**JOB**
Starting at the line containing "The width and height of the screenshot is (650, 699)." and running through the last of the lines, swap every "Given" for "Prompt" and leave everything else as it is. Write out only those lines, without the pictures.

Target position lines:
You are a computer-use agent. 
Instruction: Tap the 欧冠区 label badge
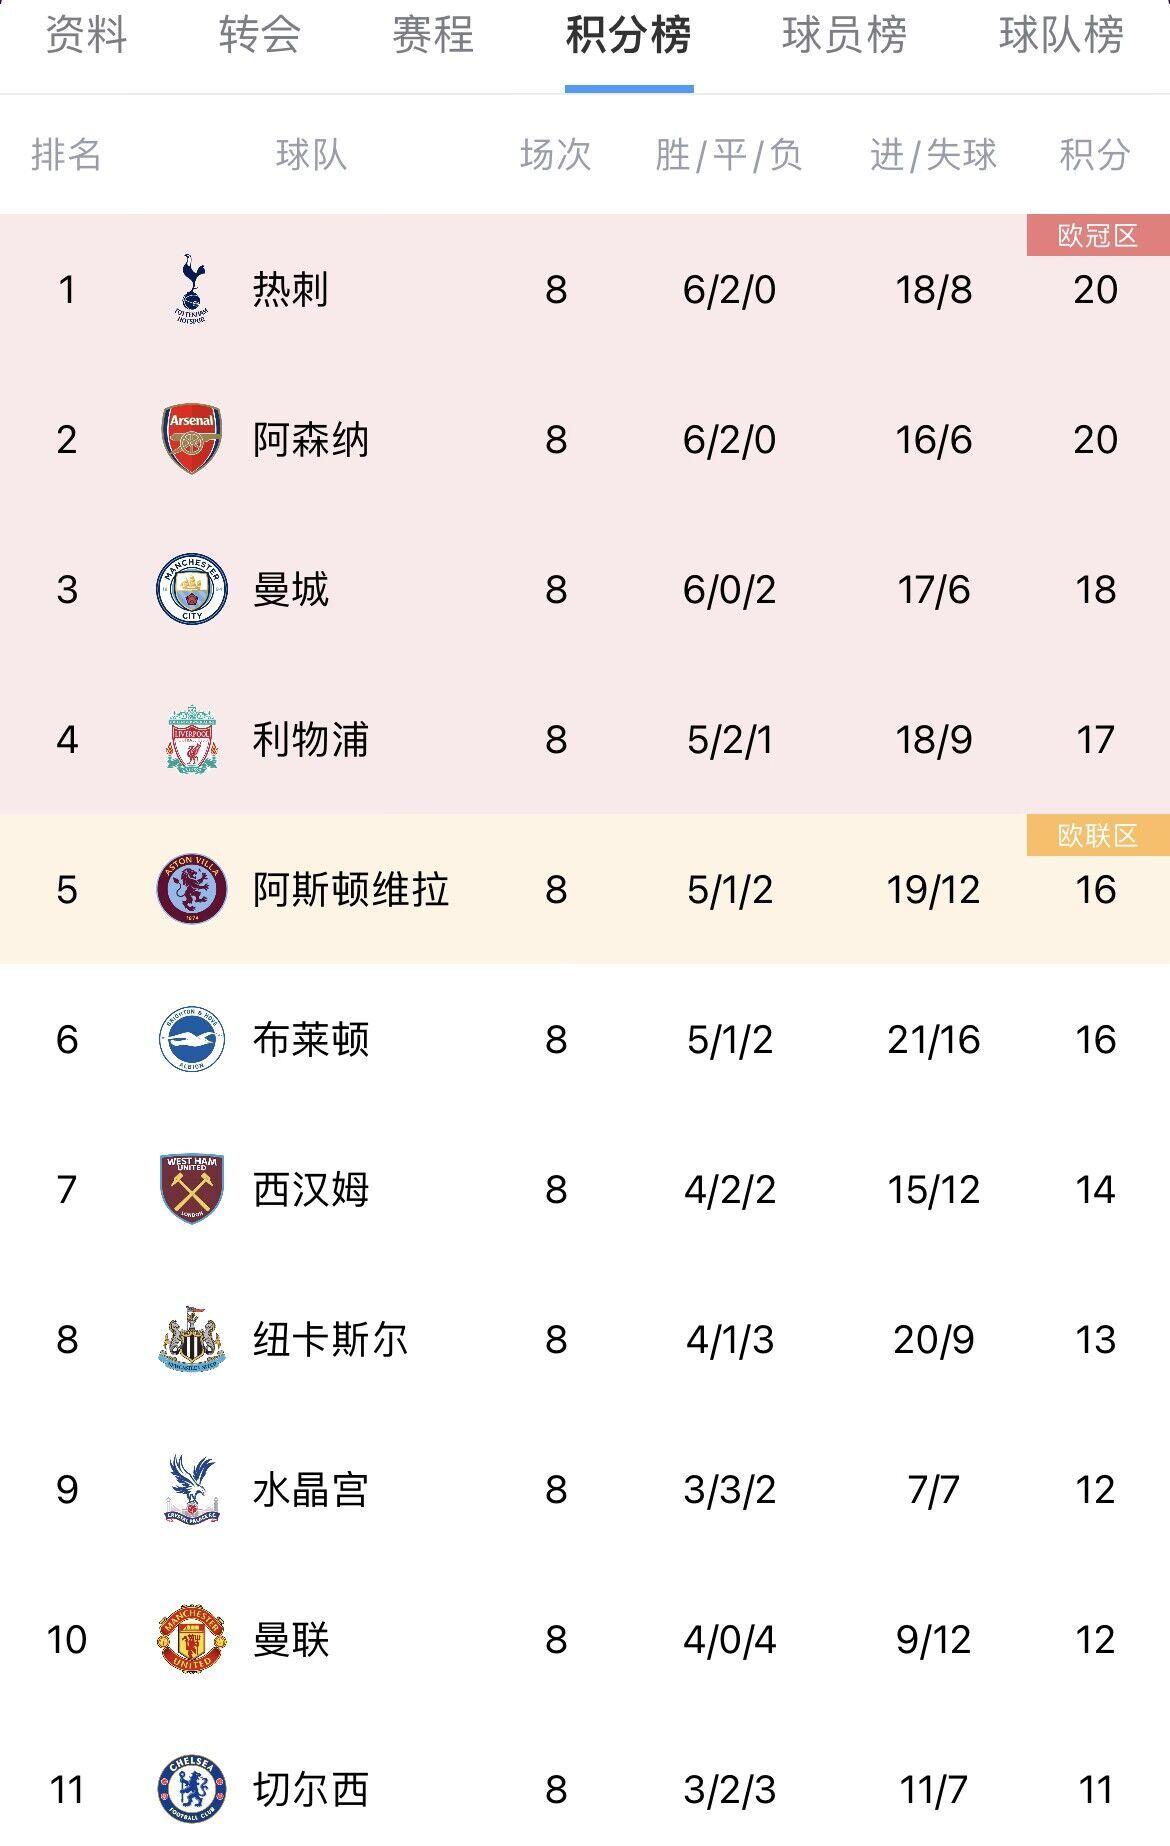point(1098,235)
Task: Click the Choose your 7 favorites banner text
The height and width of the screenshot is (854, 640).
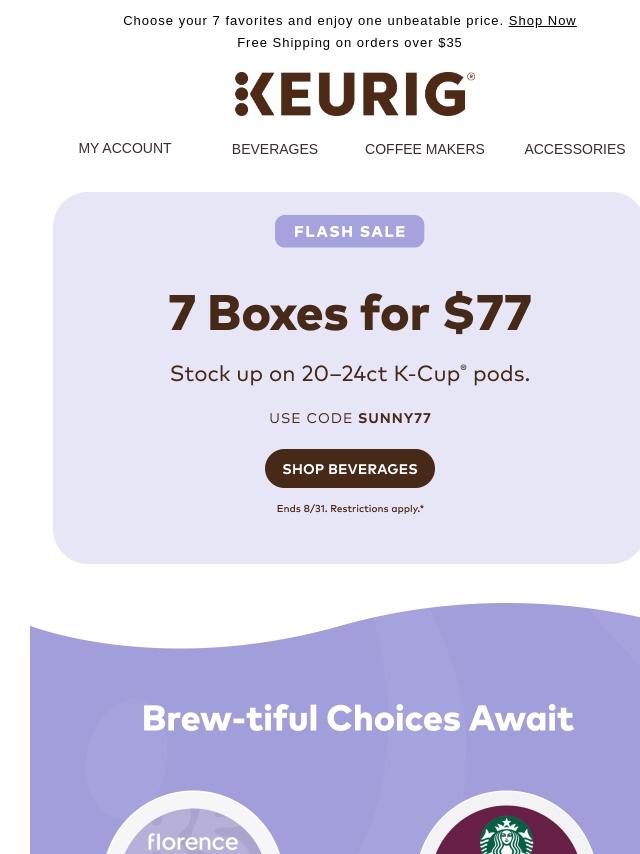Action: (313, 21)
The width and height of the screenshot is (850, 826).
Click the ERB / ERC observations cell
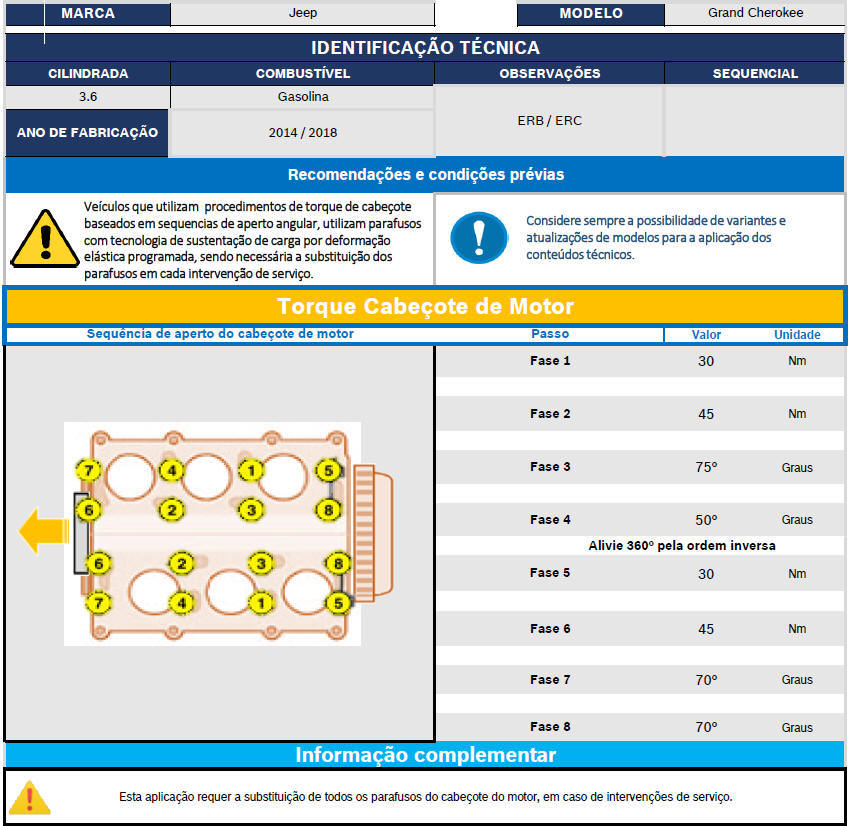pos(549,121)
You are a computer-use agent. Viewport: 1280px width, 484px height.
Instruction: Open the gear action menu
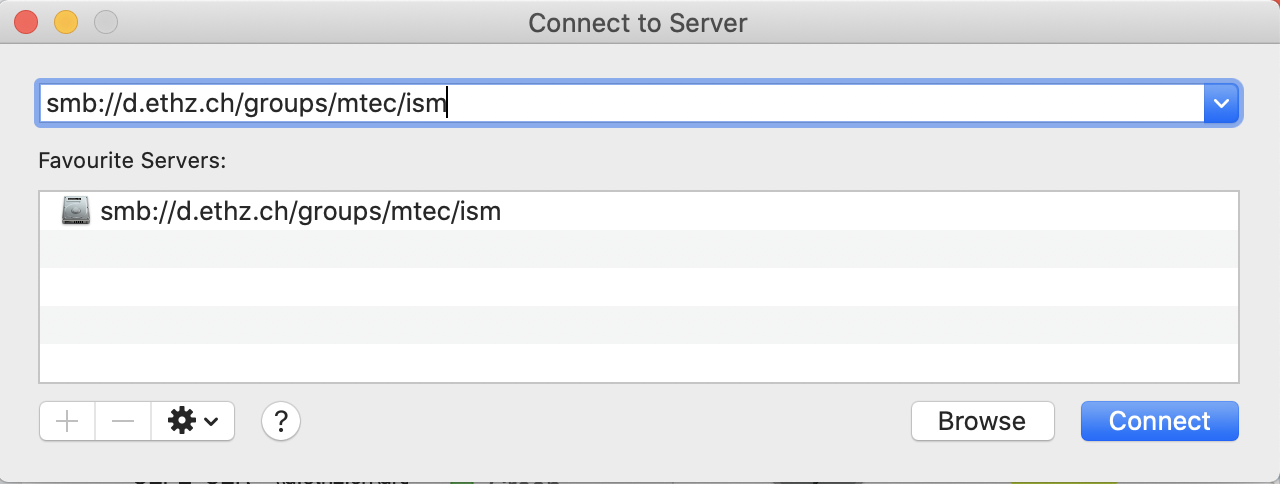(193, 421)
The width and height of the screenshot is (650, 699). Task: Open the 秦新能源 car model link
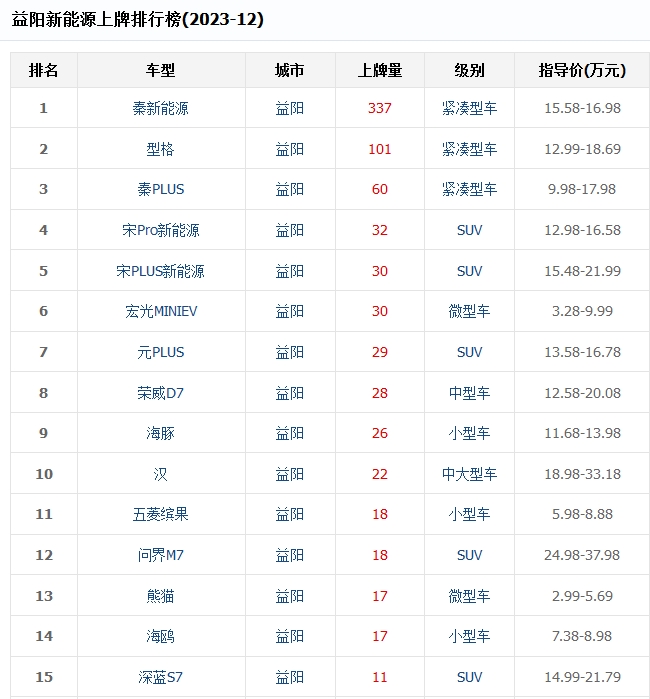tap(160, 108)
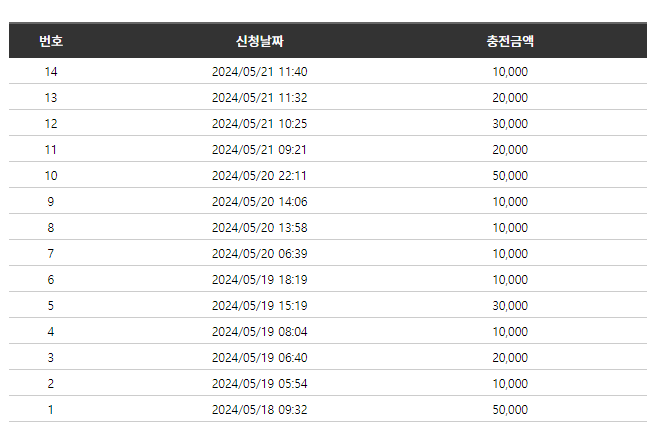Click date 2024/05/21 11:32

259,98
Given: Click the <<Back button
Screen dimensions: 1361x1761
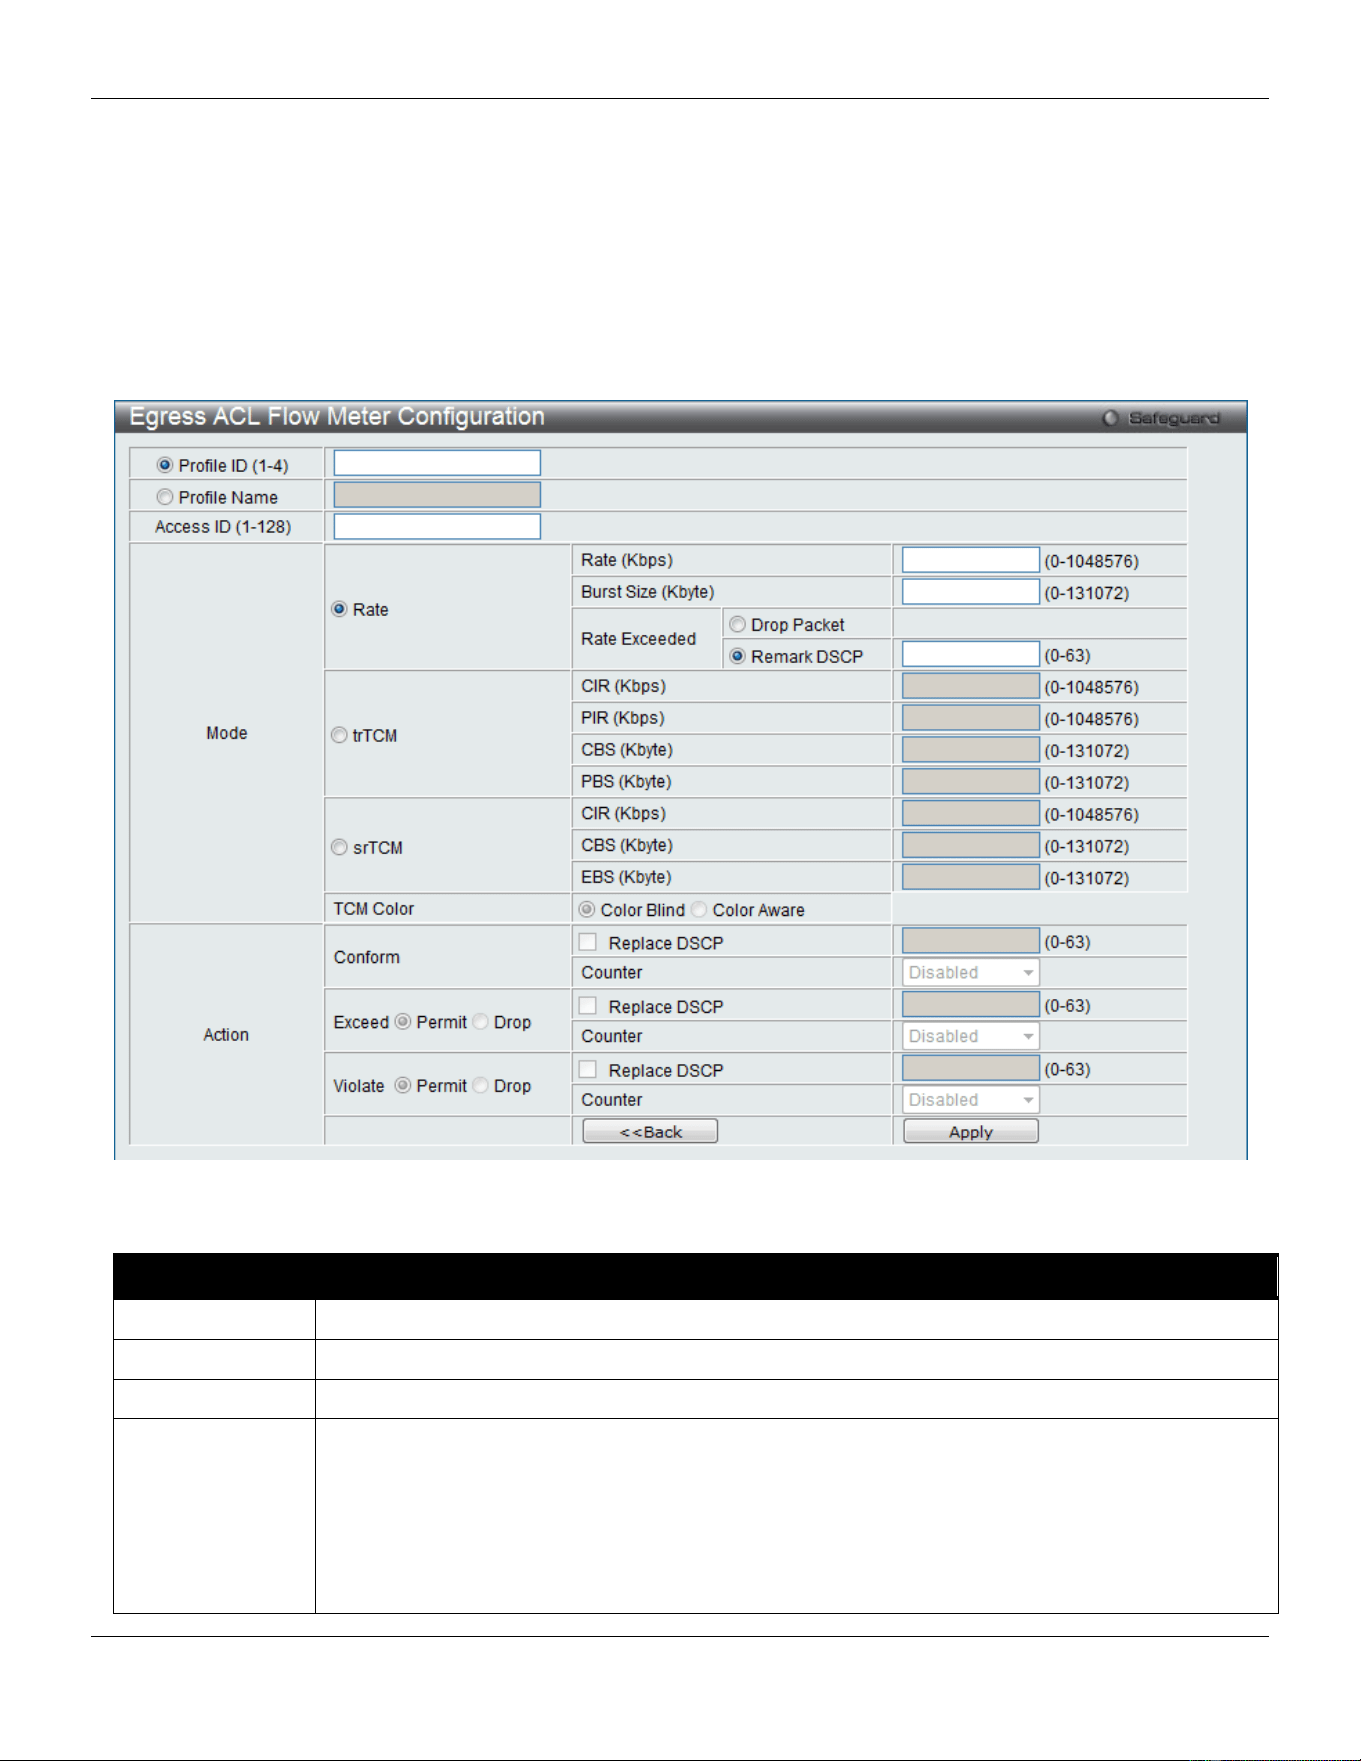Looking at the screenshot, I should (650, 1131).
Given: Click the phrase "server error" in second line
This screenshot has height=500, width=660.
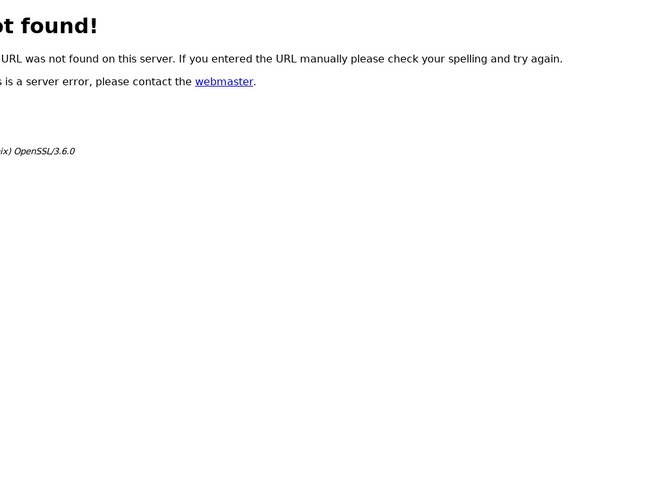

**COMPLETE OUTPUT**
The width and height of the screenshot is (650, 699). Task: Open the 秦新能源 car model link
tap(160, 108)
Click date 2024/05/21 11:32

259,98
Prompt: Click the <<Back button
Screen dimensions: 1361x1761
Looking at the screenshot, I should (650, 1131).
Prompt: Click the phrase "server error" in second line
This screenshot has height=500, width=660.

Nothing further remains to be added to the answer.